__Stored data entries__:
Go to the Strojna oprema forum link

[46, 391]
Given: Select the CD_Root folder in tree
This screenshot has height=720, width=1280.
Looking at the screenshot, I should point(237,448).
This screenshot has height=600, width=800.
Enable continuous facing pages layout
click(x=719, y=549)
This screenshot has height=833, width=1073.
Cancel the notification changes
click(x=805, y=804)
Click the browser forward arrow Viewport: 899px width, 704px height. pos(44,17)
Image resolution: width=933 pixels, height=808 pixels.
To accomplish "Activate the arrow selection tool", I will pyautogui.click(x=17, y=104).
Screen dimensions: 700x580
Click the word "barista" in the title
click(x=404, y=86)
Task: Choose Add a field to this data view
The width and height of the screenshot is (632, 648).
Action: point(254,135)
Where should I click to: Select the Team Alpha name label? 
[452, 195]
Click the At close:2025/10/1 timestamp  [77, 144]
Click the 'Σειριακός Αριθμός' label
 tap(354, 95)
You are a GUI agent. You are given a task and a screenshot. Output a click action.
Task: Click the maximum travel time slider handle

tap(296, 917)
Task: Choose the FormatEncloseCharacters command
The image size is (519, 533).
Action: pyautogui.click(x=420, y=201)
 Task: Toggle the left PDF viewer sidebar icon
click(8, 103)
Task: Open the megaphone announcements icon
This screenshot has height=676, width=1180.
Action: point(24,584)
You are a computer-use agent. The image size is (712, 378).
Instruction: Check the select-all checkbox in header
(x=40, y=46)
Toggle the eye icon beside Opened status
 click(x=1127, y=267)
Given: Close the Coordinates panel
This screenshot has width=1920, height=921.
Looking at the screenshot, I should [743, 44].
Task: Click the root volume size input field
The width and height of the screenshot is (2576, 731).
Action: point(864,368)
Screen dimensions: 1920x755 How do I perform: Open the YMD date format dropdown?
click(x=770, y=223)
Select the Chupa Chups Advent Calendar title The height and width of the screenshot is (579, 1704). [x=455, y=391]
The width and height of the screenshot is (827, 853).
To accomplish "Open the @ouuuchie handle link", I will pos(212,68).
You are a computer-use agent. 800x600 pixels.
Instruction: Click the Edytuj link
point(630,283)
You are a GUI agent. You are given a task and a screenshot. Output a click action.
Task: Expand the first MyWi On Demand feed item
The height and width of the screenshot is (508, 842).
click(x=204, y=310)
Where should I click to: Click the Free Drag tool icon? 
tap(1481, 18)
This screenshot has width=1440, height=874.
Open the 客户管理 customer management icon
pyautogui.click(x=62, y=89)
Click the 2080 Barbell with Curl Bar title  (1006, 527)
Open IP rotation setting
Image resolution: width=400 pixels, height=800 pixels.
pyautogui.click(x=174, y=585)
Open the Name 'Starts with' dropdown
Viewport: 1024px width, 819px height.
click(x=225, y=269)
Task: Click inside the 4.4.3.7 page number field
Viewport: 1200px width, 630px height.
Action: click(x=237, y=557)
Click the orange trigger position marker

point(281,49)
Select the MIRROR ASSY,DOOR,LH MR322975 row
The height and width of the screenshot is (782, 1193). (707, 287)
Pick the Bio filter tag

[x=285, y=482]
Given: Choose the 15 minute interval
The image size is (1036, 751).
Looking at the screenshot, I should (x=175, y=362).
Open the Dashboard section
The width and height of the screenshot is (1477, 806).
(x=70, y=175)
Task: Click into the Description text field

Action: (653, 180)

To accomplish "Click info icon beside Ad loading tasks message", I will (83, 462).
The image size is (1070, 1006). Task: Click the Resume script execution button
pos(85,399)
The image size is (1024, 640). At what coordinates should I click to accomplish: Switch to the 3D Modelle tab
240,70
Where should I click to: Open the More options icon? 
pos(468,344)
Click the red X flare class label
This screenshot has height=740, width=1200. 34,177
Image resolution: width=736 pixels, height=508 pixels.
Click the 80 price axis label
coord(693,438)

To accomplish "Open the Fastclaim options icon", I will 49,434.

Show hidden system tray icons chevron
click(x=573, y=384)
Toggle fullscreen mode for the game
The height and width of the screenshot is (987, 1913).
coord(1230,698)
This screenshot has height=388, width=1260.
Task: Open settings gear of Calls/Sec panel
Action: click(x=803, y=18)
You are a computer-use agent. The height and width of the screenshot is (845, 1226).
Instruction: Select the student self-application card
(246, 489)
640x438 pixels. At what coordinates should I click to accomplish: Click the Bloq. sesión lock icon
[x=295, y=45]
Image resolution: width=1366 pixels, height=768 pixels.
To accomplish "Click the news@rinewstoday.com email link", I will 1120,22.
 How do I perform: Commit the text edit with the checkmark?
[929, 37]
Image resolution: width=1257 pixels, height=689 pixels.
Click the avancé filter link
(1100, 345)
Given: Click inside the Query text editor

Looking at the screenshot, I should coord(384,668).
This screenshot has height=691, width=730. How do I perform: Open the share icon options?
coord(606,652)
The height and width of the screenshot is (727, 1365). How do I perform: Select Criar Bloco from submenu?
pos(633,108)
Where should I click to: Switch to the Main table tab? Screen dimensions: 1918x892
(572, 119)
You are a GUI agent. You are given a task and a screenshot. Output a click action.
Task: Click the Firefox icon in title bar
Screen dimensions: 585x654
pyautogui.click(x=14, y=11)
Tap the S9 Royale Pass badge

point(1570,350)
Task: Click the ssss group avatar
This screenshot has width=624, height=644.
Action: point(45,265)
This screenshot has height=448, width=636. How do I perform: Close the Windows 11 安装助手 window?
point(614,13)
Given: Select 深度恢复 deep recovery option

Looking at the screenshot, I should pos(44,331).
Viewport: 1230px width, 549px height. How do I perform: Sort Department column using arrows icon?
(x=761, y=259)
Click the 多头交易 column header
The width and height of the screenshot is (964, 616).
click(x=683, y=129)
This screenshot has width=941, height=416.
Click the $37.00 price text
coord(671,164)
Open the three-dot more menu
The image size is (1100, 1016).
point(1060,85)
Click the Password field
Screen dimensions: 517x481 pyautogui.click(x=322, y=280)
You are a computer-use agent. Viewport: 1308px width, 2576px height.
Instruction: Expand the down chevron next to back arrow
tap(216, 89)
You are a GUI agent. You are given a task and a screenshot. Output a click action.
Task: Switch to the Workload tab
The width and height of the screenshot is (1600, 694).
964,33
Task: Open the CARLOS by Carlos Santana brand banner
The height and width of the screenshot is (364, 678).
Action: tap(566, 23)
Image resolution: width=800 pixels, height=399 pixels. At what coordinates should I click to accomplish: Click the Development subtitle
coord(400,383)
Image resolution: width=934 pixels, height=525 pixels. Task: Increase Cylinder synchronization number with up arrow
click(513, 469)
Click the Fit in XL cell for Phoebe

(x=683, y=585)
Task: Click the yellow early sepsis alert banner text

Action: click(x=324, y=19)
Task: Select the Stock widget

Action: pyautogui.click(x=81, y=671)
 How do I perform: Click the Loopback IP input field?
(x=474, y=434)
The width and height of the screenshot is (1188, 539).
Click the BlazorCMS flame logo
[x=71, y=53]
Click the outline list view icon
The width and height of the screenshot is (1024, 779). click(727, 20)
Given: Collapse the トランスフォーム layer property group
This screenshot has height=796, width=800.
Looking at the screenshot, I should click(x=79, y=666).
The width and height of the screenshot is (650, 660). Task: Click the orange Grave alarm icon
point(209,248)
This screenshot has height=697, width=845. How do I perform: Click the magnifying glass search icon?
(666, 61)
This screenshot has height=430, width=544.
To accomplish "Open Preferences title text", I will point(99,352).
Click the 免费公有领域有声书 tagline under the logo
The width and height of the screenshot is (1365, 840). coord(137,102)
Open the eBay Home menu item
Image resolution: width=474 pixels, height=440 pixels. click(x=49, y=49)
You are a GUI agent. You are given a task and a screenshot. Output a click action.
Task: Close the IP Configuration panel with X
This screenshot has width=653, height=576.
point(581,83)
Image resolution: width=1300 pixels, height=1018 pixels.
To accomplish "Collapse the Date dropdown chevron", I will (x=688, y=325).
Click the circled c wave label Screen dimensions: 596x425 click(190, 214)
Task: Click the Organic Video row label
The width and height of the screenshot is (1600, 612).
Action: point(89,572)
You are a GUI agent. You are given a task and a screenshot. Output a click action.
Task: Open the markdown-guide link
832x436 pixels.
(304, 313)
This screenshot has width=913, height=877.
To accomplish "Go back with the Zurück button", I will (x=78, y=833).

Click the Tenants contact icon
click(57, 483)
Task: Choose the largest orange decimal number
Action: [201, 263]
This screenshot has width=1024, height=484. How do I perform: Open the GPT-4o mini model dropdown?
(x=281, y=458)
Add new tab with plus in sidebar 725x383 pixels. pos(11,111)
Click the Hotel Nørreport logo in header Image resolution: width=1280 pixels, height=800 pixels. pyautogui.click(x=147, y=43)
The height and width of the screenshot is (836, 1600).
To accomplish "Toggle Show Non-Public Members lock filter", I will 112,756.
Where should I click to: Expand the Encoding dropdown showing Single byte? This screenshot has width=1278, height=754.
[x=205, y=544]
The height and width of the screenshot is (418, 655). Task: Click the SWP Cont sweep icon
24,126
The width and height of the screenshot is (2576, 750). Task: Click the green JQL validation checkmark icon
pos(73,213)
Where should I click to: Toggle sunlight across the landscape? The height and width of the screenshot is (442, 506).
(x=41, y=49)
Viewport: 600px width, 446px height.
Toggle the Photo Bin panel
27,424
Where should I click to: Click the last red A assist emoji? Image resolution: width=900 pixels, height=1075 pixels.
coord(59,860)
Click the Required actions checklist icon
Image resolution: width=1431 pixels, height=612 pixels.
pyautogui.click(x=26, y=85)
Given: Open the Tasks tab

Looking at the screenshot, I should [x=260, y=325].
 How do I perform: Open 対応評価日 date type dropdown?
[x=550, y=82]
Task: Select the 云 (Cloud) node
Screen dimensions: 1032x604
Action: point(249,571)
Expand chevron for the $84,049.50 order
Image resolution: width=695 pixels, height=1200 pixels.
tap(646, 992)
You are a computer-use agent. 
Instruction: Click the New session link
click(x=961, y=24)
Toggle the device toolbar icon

__WORK TO COMPLETE__:
Look above for the line holding "This screenshot has height=833, width=1073." and the line holding "Task: Expand the". Retype both, and every line between them, word for word and nothing else.

__RESULT OF THIS EXERCISE__:
This screenshot has height=833, width=1073.
Cancel the notification changes
click(x=805, y=804)
Click the browser forward arrow Viewport: 899px width, 704px height. pos(44,17)
Image resolution: width=933 pixels, height=808 pixels.
To accomplish "Activate the arrow selection tool", I will pyautogui.click(x=17, y=104).
Screen dimensions: 700x580
Click the word "barista" in the title
click(x=404, y=86)
Task: Choose Add a field to this data view
The width and height of the screenshot is (632, 648).
Action: point(254,135)
Where should I click to: Select the Team Alpha name label? 
[452, 195]
Click the At close:2025/10/1 timestamp  [77, 144]
Click the 'Σειριακός Αριθμός' label
 tap(354, 95)
You are a GUI agent. You are given a task and a screenshot. Output a click action.
Task: Click the maximum travel time slider handle

tap(296, 917)
Task: Choose the FormatEncloseCharacters command
The image size is (519, 533).
Action: pyautogui.click(x=420, y=201)
 Task: Toggle the left PDF viewer sidebar icon
click(8, 103)
Task: Open the megaphone announcements icon
This screenshot has height=676, width=1180.
Action: point(24,584)
You are a computer-use agent. The image size is (712, 378).
Instruction: Check the select-all checkbox in header
(x=40, y=46)
Toggle the eye icon beside Opened status
 click(x=1127, y=267)
Given: Close the Coordinates panel
This screenshot has width=1920, height=921.
Looking at the screenshot, I should [743, 44].
Task: Click the root volume size input field
The width and height of the screenshot is (2576, 731).
Action: point(864,368)
Screen dimensions: 1920x755 How do I perform: Open the YMD date format dropdown?
click(x=770, y=223)
Select the Chupa Chups Advent Calendar title The height and width of the screenshot is (579, 1704). [x=455, y=391]
The width and height of the screenshot is (827, 853).
To accomplish "Open the @ouuuchie handle link", I will pos(212,68).
You are a computer-use agent. 800x600 pixels.
Instruction: Click the Edytuj link
point(630,283)
You are a GUI agent. You are given a task and a screenshot. Output a click action.
Task: Expand the first MyWi On Demand feed item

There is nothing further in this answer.